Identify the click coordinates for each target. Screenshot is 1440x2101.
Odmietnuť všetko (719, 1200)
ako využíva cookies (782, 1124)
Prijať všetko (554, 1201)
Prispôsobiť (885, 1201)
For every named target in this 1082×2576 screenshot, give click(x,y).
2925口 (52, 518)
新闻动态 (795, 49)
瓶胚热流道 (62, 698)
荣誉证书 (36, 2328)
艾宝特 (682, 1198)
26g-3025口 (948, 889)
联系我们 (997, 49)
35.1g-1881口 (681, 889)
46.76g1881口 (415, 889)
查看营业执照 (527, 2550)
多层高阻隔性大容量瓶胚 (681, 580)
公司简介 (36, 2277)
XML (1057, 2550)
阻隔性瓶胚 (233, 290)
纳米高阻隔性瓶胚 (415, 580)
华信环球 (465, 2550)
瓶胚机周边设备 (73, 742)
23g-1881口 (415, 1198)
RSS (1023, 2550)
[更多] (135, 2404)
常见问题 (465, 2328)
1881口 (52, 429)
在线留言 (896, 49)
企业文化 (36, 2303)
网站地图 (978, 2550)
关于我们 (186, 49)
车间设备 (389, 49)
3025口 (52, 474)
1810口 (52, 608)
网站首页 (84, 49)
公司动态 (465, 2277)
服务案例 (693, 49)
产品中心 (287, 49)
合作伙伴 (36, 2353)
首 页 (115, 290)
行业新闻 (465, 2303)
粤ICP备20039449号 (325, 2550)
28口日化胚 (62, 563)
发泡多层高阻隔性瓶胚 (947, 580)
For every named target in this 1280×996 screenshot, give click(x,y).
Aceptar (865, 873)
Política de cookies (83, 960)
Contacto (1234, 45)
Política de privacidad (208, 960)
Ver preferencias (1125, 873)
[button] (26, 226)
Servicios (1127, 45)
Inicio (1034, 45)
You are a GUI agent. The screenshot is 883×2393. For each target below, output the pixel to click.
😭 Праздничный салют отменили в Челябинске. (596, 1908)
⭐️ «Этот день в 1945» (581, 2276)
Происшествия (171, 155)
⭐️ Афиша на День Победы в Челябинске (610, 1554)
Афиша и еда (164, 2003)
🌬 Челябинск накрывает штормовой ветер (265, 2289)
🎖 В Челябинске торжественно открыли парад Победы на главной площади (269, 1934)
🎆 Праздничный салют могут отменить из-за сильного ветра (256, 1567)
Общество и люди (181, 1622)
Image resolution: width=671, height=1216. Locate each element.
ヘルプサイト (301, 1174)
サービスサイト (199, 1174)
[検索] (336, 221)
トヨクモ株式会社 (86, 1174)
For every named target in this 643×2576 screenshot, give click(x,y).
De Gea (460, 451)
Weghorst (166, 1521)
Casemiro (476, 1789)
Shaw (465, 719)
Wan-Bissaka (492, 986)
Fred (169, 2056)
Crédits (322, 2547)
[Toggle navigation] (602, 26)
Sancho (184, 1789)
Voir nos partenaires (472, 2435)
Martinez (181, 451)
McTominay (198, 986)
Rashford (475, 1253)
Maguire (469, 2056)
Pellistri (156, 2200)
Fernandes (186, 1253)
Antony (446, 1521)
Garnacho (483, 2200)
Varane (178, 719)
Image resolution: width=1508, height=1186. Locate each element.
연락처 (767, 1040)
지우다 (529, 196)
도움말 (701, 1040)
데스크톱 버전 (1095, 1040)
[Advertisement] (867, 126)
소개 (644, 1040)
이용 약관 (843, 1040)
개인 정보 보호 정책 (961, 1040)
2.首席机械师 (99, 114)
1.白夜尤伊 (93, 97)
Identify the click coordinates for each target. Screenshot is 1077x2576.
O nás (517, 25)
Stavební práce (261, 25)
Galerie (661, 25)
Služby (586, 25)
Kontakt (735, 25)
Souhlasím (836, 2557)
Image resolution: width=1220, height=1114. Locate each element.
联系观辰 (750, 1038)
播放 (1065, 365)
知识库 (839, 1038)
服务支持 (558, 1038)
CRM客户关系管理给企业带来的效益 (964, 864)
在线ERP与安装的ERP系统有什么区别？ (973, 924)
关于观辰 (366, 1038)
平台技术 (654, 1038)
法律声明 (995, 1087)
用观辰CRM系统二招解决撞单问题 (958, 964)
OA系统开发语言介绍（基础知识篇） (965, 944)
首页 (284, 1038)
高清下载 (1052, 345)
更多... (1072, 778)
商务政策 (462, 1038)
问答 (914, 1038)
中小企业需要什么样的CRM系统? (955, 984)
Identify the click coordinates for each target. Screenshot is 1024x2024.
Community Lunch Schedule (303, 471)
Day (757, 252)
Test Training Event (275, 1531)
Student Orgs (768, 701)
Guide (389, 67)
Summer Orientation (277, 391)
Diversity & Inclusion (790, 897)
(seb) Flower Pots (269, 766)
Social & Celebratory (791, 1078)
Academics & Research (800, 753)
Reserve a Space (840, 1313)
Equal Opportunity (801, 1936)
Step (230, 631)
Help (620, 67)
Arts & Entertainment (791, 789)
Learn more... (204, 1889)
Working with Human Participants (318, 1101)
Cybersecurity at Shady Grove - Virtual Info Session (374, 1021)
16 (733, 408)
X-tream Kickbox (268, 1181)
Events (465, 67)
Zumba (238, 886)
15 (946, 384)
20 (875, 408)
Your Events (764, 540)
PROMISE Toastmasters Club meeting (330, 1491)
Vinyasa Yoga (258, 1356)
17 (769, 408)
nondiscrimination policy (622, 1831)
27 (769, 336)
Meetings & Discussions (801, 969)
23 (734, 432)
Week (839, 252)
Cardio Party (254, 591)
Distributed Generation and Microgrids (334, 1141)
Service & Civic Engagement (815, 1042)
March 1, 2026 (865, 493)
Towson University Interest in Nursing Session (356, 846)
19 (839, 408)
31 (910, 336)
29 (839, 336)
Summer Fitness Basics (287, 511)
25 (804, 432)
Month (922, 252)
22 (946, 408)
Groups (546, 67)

**GOAL**
How many lines in the entries above contain the string "салют", matching case exactly? Give only the number.

**EXERCISE OUTPUT**
2